_What is required_
All entries must be extracted exactly, with nothing added or dropped.

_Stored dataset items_
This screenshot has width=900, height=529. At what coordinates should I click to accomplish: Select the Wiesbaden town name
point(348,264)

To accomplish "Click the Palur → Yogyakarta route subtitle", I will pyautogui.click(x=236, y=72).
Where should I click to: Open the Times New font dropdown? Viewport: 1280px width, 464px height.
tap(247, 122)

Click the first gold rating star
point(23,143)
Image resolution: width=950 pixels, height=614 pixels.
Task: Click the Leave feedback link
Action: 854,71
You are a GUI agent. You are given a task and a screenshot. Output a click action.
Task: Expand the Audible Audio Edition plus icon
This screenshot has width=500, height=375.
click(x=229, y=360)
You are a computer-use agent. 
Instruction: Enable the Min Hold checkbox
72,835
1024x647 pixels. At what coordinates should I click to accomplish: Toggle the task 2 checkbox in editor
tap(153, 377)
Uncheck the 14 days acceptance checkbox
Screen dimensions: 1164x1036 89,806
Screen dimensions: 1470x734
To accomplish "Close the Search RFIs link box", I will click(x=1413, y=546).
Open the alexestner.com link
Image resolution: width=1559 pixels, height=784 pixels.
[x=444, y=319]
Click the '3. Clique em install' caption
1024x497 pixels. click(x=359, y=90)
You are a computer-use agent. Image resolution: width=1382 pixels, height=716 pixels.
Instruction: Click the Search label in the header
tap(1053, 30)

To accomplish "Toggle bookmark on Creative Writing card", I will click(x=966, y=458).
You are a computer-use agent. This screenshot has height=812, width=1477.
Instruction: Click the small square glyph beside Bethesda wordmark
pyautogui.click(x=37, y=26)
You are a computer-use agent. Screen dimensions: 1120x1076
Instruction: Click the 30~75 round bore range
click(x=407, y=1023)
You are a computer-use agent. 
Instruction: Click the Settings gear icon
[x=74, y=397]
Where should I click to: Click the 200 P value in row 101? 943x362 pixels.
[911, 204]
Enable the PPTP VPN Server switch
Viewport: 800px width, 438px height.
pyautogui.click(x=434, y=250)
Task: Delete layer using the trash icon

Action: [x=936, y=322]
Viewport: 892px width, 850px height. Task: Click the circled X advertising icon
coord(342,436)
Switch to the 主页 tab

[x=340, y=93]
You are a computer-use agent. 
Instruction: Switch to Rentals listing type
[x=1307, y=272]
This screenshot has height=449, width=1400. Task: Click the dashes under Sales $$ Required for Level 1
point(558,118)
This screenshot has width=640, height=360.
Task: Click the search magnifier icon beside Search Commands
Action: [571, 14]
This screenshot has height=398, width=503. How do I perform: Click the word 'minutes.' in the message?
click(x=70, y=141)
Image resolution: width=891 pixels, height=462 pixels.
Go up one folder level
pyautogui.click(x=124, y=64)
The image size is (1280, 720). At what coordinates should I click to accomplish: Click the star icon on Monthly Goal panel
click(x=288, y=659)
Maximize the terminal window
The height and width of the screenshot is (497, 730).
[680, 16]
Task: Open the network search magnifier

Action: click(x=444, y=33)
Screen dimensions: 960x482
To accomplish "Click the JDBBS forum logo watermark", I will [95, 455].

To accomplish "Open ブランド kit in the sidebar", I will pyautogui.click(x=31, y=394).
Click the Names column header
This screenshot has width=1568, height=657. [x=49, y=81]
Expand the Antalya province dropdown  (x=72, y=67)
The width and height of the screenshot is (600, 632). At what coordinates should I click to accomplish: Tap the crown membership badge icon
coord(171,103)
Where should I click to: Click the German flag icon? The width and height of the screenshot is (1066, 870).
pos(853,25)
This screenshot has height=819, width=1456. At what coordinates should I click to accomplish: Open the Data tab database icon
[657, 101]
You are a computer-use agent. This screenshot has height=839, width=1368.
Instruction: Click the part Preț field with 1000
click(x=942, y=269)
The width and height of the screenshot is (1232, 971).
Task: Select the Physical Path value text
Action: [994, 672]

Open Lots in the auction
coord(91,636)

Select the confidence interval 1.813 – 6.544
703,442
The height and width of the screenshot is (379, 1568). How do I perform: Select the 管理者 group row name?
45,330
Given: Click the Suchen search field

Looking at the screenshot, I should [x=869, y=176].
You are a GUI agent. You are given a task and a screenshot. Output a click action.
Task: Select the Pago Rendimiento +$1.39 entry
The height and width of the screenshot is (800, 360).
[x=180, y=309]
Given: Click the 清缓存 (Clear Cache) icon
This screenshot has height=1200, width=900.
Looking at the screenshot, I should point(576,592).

_Your response_
This screenshot has width=900, height=529. At what coordinates should I click to accomplish: Select the Wiesbaden town name
point(348,264)

To accomplish "Click the Palur → Yogyakarta route subtitle", I will pyautogui.click(x=236, y=72).
Where should I click to: Open the Times New font dropdown? Viewport: 1280px width, 464px height.
tap(247, 122)

Click the first gold rating star
point(23,143)
Image resolution: width=950 pixels, height=614 pixels.
Task: Click the Leave feedback link
Action: 854,71
You are a GUI agent. You are given a task and a screenshot. Output a click action.
Task: Expand the Audible Audio Edition plus icon
This screenshot has width=500, height=375.
click(x=229, y=360)
You are a computer-use agent. 
Instruction: Enable the Min Hold checkbox
72,835
1024x647 pixels. At what coordinates should I click to accomplish: Toggle the task 2 checkbox in editor
tap(153, 377)
Uncheck the 14 days acceptance checkbox
Screen dimensions: 1164x1036 89,806
Screen dimensions: 1470x734
To accomplish "Close the Search RFIs link box", I will click(x=1413, y=546).
Open the alexestner.com link
Image resolution: width=1559 pixels, height=784 pixels.
[x=444, y=319]
Click the '3. Clique em install' caption
1024x497 pixels. click(x=359, y=90)
You are a computer-use agent. Image resolution: width=1382 pixels, height=716 pixels.
Instruction: Click the Search label in the header
tap(1053, 30)

To accomplish "Toggle bookmark on Creative Writing card", I will click(x=966, y=458).
You are a computer-use agent. This screenshot has height=812, width=1477.
Instruction: Click the small square glyph beside Bethesda wordmark
pyautogui.click(x=37, y=26)
You are a computer-use agent. Screen dimensions: 1120x1076
Instruction: Click the 30~75 round bore range
click(x=407, y=1023)
You are a computer-use agent. 
Instruction: Click the Settings gear icon
[x=74, y=397]
Where should I click to: Click the 200 P value in row 101? 943x362 pixels.
[911, 204]
Enable the PPTP VPN Server switch
Viewport: 800px width, 438px height.
pyautogui.click(x=434, y=250)
Task: Delete layer using the trash icon

Action: [x=936, y=322]
Viewport: 892px width, 850px height. Task: Click the circled X advertising icon
coord(342,436)
Switch to the 主页 tab

[x=340, y=93]
You are a computer-use agent. 
Instruction: Switch to Rentals listing type
[x=1307, y=272]
This screenshot has height=449, width=1400. Task: Click the dashes under Sales $$ Required for Level 1
point(558,118)
This screenshot has width=640, height=360.
Task: Click the search magnifier icon beside Search Commands
Action: [571, 14]
This screenshot has height=398, width=503. How do I perform: Click the word 'minutes.' in the message?
click(x=70, y=141)
Image resolution: width=891 pixels, height=462 pixels.
Go up one folder level
pyautogui.click(x=124, y=64)
The image size is (1280, 720). At what coordinates should I click to accomplish: Click the star icon on Monthly Goal panel
click(x=288, y=659)
Maximize the terminal window
The height and width of the screenshot is (497, 730).
[680, 16]
Task: Open the network search magnifier

Action: click(x=444, y=33)
Screen dimensions: 960x482
To accomplish "Click the JDBBS forum logo watermark", I will [95, 455].

To accomplish "Open ブランド kit in the sidebar", I will pyautogui.click(x=31, y=394).
Click the Names column header
This screenshot has width=1568, height=657. [x=49, y=81]
Expand the Antalya province dropdown  (x=72, y=67)
The width and height of the screenshot is (600, 632). At what coordinates should I click to accomplish: Tap the crown membership badge icon
coord(171,103)
Where should I click to: Click the German flag icon? The width and height of the screenshot is (1066, 870).
pos(853,25)
This screenshot has height=819, width=1456. At what coordinates should I click to accomplish: Open the Data tab database icon
[657, 101]
You are a computer-use agent. This screenshot has height=839, width=1368.
Instruction: Click the part Preț field with 1000
click(x=942, y=269)
The width and height of the screenshot is (1232, 971).
Task: Select the Physical Path value text
Action: [994, 672]

Open Lots in the auction
coord(91,636)

Select the confidence interval 1.813 – 6.544
703,442
The height and width of the screenshot is (379, 1568). How do I perform: Select the 管理者 group row name?
45,330
Given: Click the Suchen search field

Looking at the screenshot, I should [x=869, y=176].
You are a GUI agent. You are given a task and a screenshot. Output a click action.
Task: Select the Pago Rendimiento +$1.39 entry
The height and width of the screenshot is (800, 360).
[x=180, y=309]
Given: Click the 清缓存 (Clear Cache) icon
This screenshot has height=1200, width=900.
Looking at the screenshot, I should point(576,592).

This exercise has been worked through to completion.